§ **Written exercise 1**
Extract the full excerpt on installing the k3s master node with Ansible, reproducing it word for word.

— START OF Excerpted text —

Fig 14: Adding additional parameters to the Raspian OS configuration with Ansible

  1. I DID NOT follow ‘Step 2 – K3s Prep’ of NetworkChuck’s tutorial and skipped the configuration of legacy IP tables. I continued NetworkChuck’s tutorial with the installation of the masternode of the k3s cluster. The k3s master node install is a ‘one liner’, an Ansible script is maybe a bit overkill but because I can, created the following Ansible script for the installation of the masternode:
---
- hosts: "{{ variable_hosts  }}"
  remote_user: pi
  become: true
  become_user: root
  tasks:
    - name: Check if k3s is already installed
      register: k3s_installed
      stat: path=/usr/local/bin/k3s get_md5=no

    - name: k3s is already installed and exit
      debug:
        msg: "k3s is already installed on {{ ansible_hostname }}"

— END OF Excerpted text —

§ **Written exercise 2**
Copy the rows from the line containing "Open the freac-Linux folder icon" up to and including the line containing "click(88, 211)", reproducing each line as it stands. Leave the pictures out of your answer.

— START OF Records supplied —

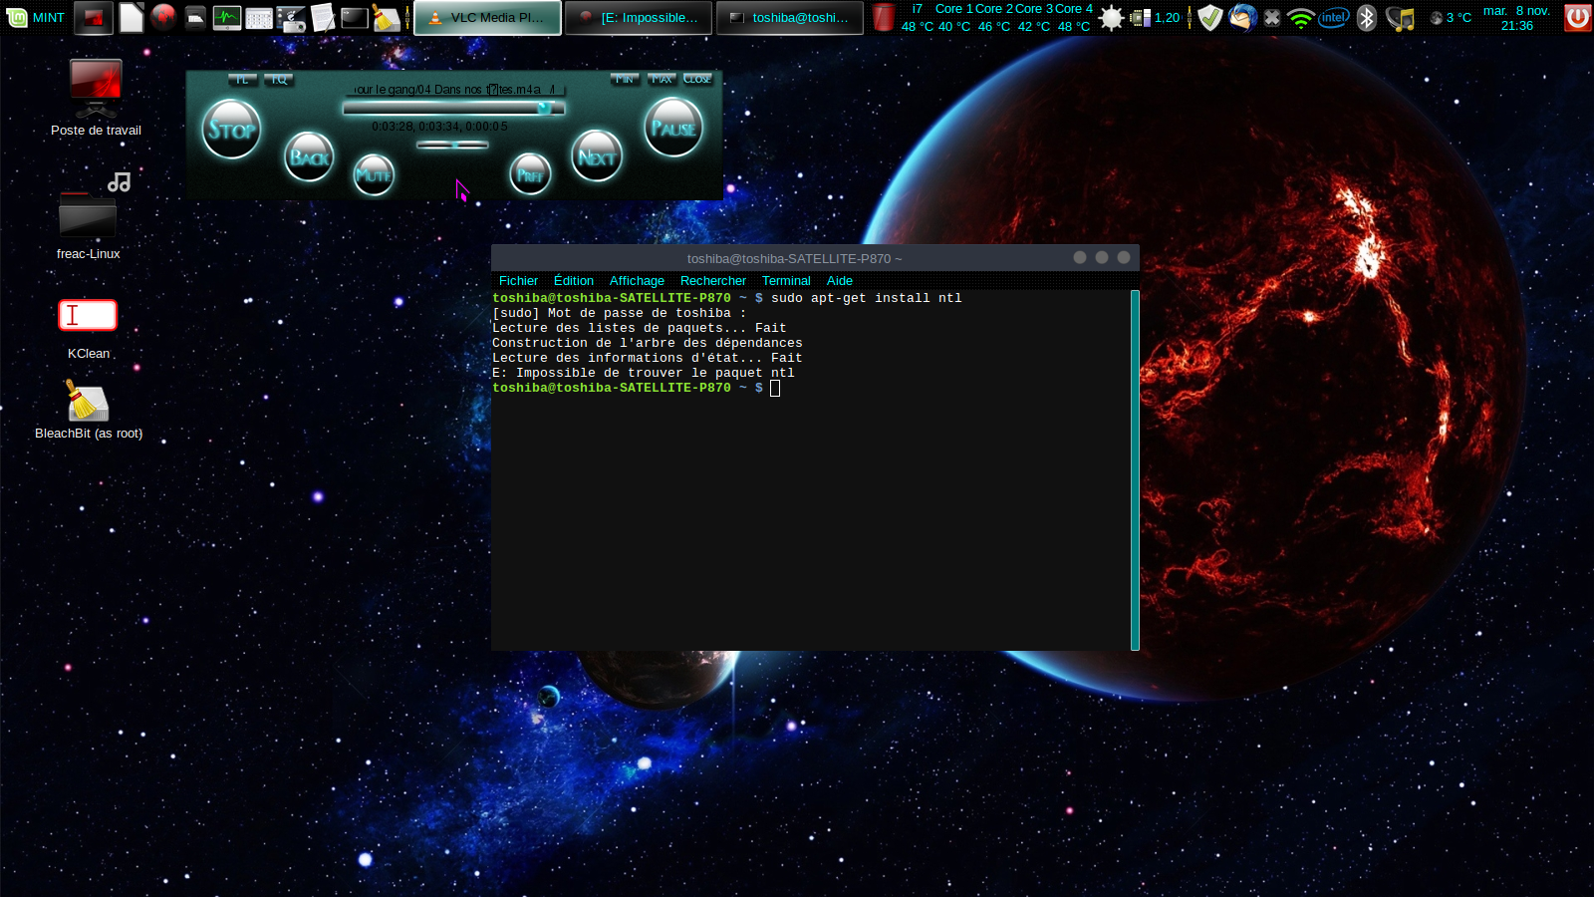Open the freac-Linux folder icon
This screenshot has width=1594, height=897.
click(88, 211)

— END OF Records supplied —
— START OF Records supplied —

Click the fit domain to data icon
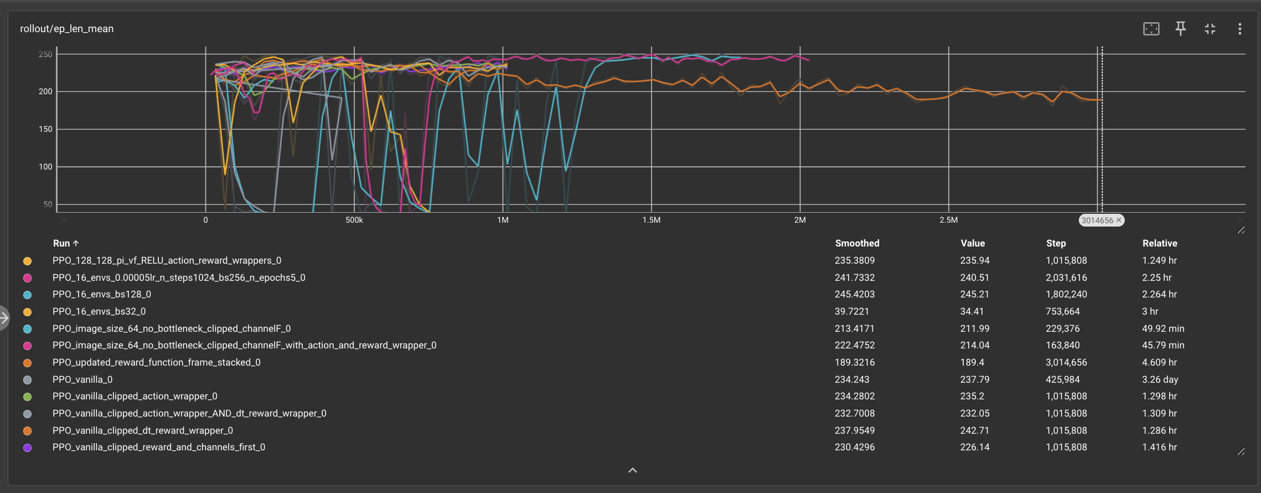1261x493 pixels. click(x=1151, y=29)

— END OF Records supplied —

§ **Problem solution 1**
Fig 14: Adding additional parameters to the Raspian OS configuration with Ansible

  1. I DID NOT follow ‘Step 2 – K3s Prep’ of NetworkChuck’s tutorial and skipped the configuration of legacy IP tables. I continued NetworkChuck’s tutorial with the installation of the masternode of the k3s cluster. The k3s master node install is a ‘one liner’, an Ansible script is maybe a bit overkill but because I can, created the following Ansible script for the installation of the masternode:
---
- hosts: "{{ variable_hosts  }}"
  remote_user: pi
  become: true
  become_user: root
  tasks:
    - name: Check if k3s is already installed
      register: k3s_installed
      stat: path=/usr/local/bin/k3s get_md5=no

    - name: k3s is already installed and exit
      debug:
        msg: "k3s is already installed on {{ ansible_hostname }}"

§ **Problem solution 2**
Open the freac-Linux folder icon
This screenshot has width=1594, height=897.
click(88, 211)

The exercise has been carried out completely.